Maria, llena eres de gracia

Film américain de Joshua Marston

Avec Catalina Sandino Moreno, Yenny Paola Vega, Guilied López

Prix d'interprétation féminine à Berlin
 
   

Par Clémentine Gallot


Durée: 1h40

 
 
   

Pas de désespoir, un des larrons fut sauvé

Marie pleine de grâce est un trompe l'œil. D'abord parce que la signification religieuse promise par le titre n'est présente que très implicitement. Ensuite, parce que si, paradoxalement, Maria, llena eres de gracia est un faux film colombien, il n'en est que plus vrai.
Production HBO (d'où le léger formatage, maintenant qu'on y pense) le film est réalisé par Joshua Marston, jeune néophyte from Brooklyn.

Les trafiquants de narcotiques colombiens embauchent des jeunes gens comme «mules» pour transporter de la cocaïne à la frontière, alimentant ainsi la drug war qui sévit aux Etats Unis. Les héroïnes du film tentent le voyage avec trente capsules dans l'estomac.

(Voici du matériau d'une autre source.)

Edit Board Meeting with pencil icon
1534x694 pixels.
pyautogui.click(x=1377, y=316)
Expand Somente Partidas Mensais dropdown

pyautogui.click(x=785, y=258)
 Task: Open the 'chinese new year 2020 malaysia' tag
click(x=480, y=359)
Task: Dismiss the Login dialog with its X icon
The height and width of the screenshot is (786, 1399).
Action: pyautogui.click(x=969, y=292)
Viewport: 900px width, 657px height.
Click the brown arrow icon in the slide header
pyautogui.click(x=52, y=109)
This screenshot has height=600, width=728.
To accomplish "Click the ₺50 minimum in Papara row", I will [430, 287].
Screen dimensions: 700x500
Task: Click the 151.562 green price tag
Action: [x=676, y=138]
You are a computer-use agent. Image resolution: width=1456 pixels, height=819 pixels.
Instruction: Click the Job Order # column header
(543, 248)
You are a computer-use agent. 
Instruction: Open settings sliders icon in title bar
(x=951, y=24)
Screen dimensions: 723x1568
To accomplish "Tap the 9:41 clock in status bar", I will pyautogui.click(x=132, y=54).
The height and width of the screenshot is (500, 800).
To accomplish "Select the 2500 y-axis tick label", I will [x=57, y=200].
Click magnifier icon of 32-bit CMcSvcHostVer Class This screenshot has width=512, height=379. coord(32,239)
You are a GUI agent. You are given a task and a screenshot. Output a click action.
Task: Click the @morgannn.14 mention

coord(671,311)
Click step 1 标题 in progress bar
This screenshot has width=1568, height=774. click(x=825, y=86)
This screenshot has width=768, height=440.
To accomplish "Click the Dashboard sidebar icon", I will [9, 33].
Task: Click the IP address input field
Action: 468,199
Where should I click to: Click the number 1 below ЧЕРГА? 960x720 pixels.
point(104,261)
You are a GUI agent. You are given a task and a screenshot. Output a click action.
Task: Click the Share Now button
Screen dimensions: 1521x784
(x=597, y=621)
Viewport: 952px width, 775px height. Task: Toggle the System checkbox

Porté par un principe de vaillance et de dextérité qui, à aucun moment, ne fait défaut, le film profite de ses influences américaines : rythme accrocheur, montage serré. Une fois débarrassé de ses encombrantes breloques folkloriques, le récit parvient à capter l'attention du festivalier, pourtant rompu au cycle infernal des projections. Il est rare que les débuts d'un cinéaste coïncident avec la recette du succès.
Pourtant, le spectateur se laisse guider, non sans gêne, d'ailleurs, et en sort remué. Joshua Marston a travaillé de concert avec des personnages réels, en Amérique, dans le quartier de Little Colombia (Queens). C'est là que vit Don Fernando : l'acteur qui joue son rôle a, en vingt ans, rapatrié plus de quatre cents cadavres de «mules» en Colombie.
La jeune actrice, Catalina Sandino Moreno (prix d'interprétation à Berlin), américaine d'origine colombienne, s'est vue confier un premier rôle délicat, mais la promesse du titre est tenue.

Au terme de dérapages incontrôlés, Maria se sauve elle-même, bercée par une protection divine, grâce à l'enfant qu'elle porte -intime foyer de résistance-.
Le film puise sa force dans un sentiment d'urgence viscéral qui nous maintient vissés à notre siège. Si le présent de l'évocation ne perdure pas, l'impact du projet n'est pas pour autant le cache misère ni l'emballage d'un produit fabriqué.